É lá que a microempreendedora Cenira Vargas da Silva, de 55 anos, realiza diversificadas atividades comerciais e sociais. Além de administrar um bazar de roupas e artesanato feitos com material reciclado (a exemplo de fibra de garrafa pet) ou fruto de doações, ela é referência na localidade quando o assunto é comprar o churrasco ou o galeto do final de semana.

“Domingo, perto do meio-dia, lota a frente do meu negócio. O pessoal gosta bastante”, comenta Cenira. “Tudo é vendido no mesmo endereço, a preços acessíveis.” O local também é ponto de compra e venda de alumínio, além de sediar a sala de costura da empreendedora.

Paralelamente, a cada 15 dias, dona Cenira distribui cerca de 150 marmitas de comida (feitas com alimentos que arrecada de doação de supermercados do bairro) para famílias em maior vulnerabilidade. Além disso, ela costuma doar sabão líquido (que fabrica com óleo reciclado) e máscaras (costuradas por ela e um grupo de artesãs parceiras), para a vizinhança se proteger da covid-19.

Delegada do Movimento Nacional de Luta pela Moradia da Região Leste, conselheira do Orçamento Participativo, integrante da Rede Ideia Avesol (de economia solidária e voluntariado), ela ainda está à frente do grupo Arte Mãe da Vila Bom Jesus. Este último conta atualmente com 12 artesãs, que também vivem da venda de mantas, trilhos para mesa, bolsas, roupas, e outros produtos feitos da fibra de garrafa pet.

Perto dali, outra moradora da comunidade Bom Jesus – dona Haidee da Rosa Brito de Lucena, de 80 anos –, reaproveita caixas de ovos, garrafas pet, rolos de papel higiênico, palitos de sorvete, latas de café, entre outros materiais, para usar nas oficinas de arte que ministra para mulheres da Vila. Ela vive da criatividade, produzindo bolos fakes e outros itens decorativos para eventos da vizinhança. “Casamentos, chás de fralda, aniversários, festas de 15 anos”, resume. “Como está tudo parado, estou investindo agora mais em brechó e loja de bijuterias”, pondera dona Haidee.

Foto: Igor Sperotto

“Uber” alternativo tem tarifa fixa e leva passageiros onde os motoristas de aplicativos convencionais não querem entrar

Foto: Igor Sperotto

Além desse cenário, outros negócios atendem à demanda dos vizinhos da “Bonja”, como é conhecida a região entre os locais. São dezenas de lancherias, restaurantes, pizzarias, que trabalham com tele-entrega, grande oferta de fretes, e outros serviços que viabilizam ser atendidos sem sair do bairro, como a aplicação de piercings e design de sobrancelhas.

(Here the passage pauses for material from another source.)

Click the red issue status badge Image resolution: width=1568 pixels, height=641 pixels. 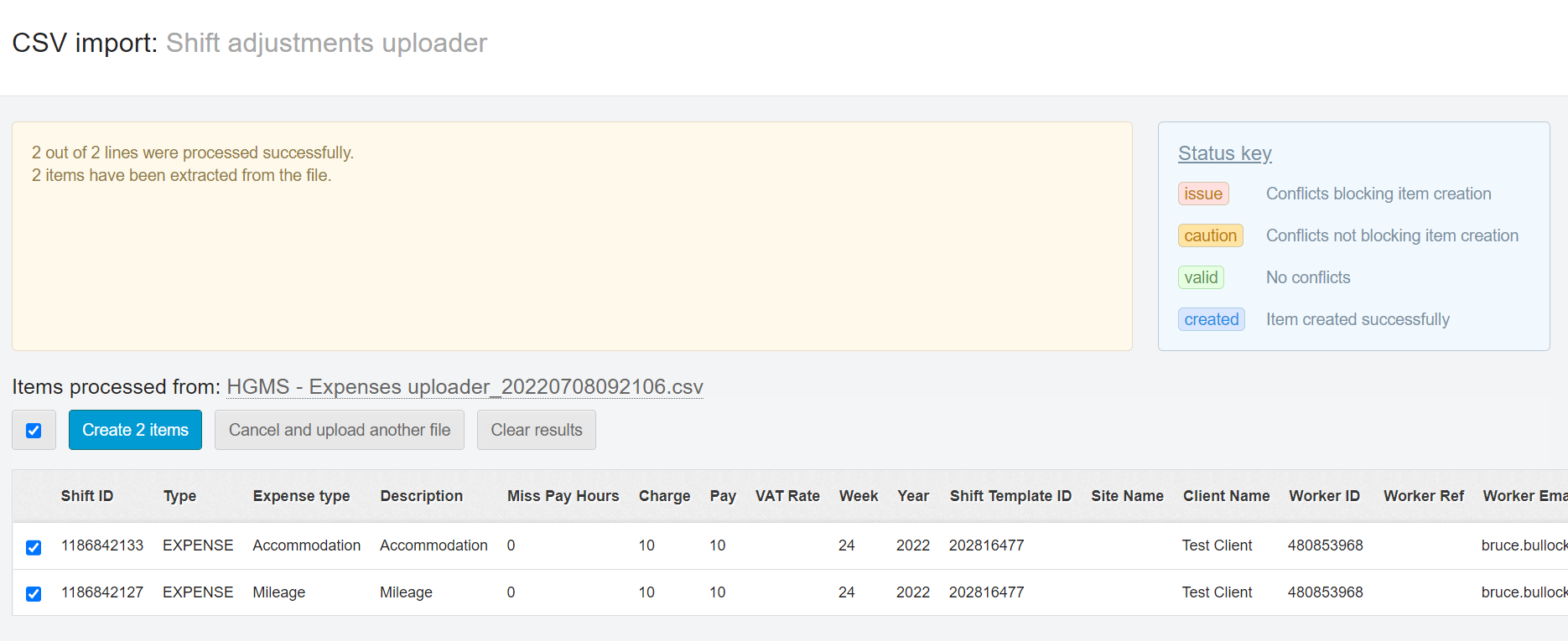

Há, ainda, um sistema de uber independente, para atender com transporte individual aos vizinhos que enfrentam preconceito e recusa de serviços em apps comuns quando a solicitação é feita de dentro da Vila ou com destino ao bairro. Um dos motoristas que atuam em um dos três pontos de embarque ou chamada – e que prefere não se identificar – explica que os valores são fixos, dependendo do destino. “Os deslocamentos dentro da Bonja custam R$ 7,00. Para ir até à Protásio Alves (uma das fronteiras do bairro), são R$ 10,00, e para o Centro, o valor é R$ 25,00”, comenta.

“Funciona como um ponto de táxi, e somos acionados por whatsapp, onde nos comunicamos em um grupo privado.” Atualmente, a Vila conta com, pelo menos, 30 veículos disponíveis para atender à vizinhança. O negócio agradou tanto que os motoristas contam inclusive com clientes fixos. “Além de ter certeza que será atendido, o usuário também se beneficia de não ser obrigado a pagar tarifas dinâmicas”, valoriza o motorista, que trabalha no ramo há oito meses.